Breast Feeding

Posted on: August 03, 2017

Infant feeding: a mother’s choice

This week we salute World Breastfeeding Week, which runs from 1-7 August 2017. Breastfeeding is the best way to feed an infant and is important for both mother and baby’s health and wellbeing. The World Health Organisation (WHO) recommends that infants are exclusively breastfed until six months of age, after which breastfeeding is complemented with the appropriate introduction of solid food until two years of age and beyond.

Breastmilk is unequivocally the best source of nutrients for a healthy infant and BSNA members fully support initiatives to increase the rates of breastfeeding in the UK.

However, when healthy infants are not exclusively breastfed, the only food recognised by the WHO as a suitable and safe alternative to breastmilk is scientifically developed infant formula.

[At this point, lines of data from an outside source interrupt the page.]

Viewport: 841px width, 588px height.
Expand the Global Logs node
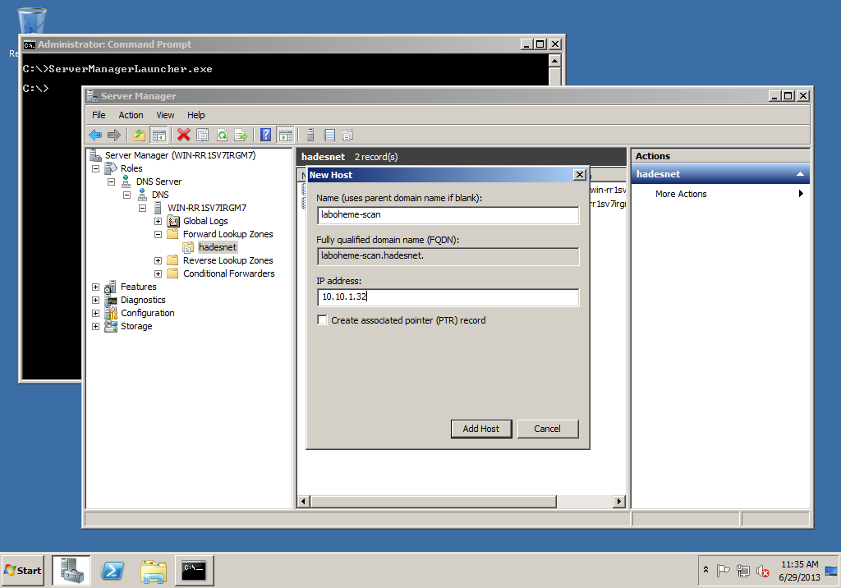click(158, 221)
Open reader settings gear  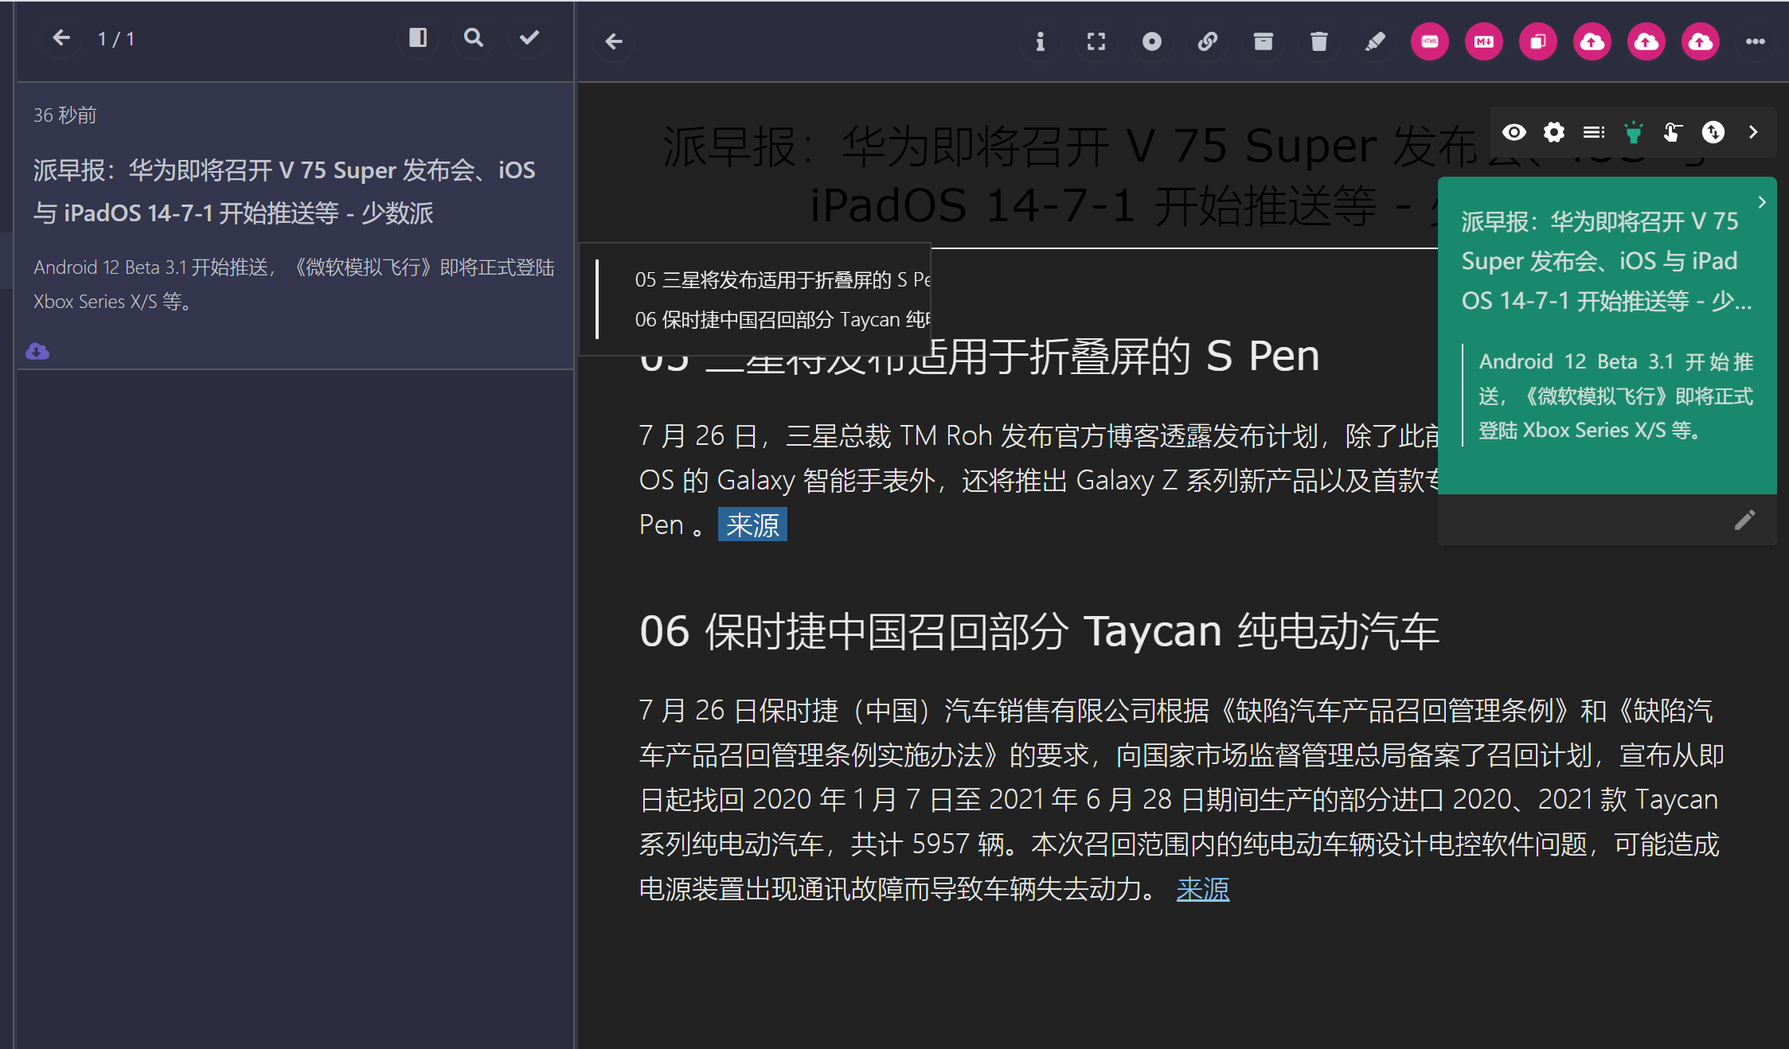coord(1553,132)
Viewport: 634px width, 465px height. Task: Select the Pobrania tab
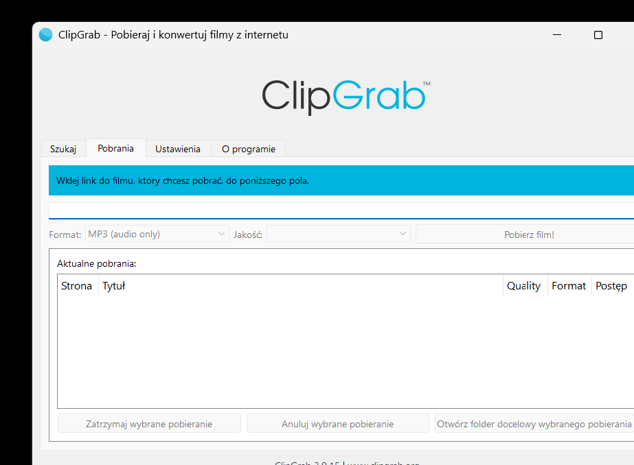[115, 148]
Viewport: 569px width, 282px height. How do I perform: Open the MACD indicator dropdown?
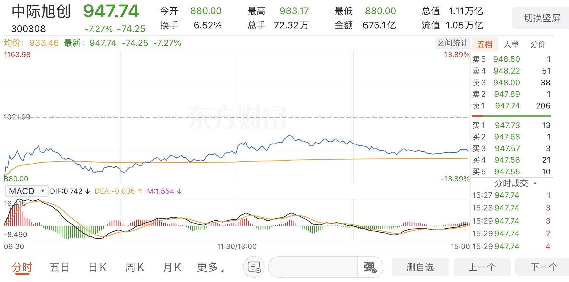coord(26,191)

It is easy to forget the many reasons why breastfeeding is not an option for some parents, such as difficulty nursing i.e. latch and milk supply, as well as surgery, illness and medication. This is before consideration is even given to the modern day pressures of work and financial commitments, and the diversity of the modern family unit. Modern feeding practices range from exclusive breastfeeding, to topping up while the milk comes in, to night feeds, right through to exclusive bottle feeding. It is therefore imperative that parents and other carers can be reassured that should exclusive breastfeeding not be possible, there are products they can turn to that are safe, suitably designed, highly researched and tightly regulated and controlled.

The first infant formula milk was invented in the 1800s by a scientist who realised that not every mother could breastfeed. This was at a time when early infant death was common, and only a small number of babies who weren’t breastfed were able to survive. And while the public health issues from decades past might not be the same as those of today, what is still apparent is that infant formula provides the only suitable alternative when breastmilk is not an option.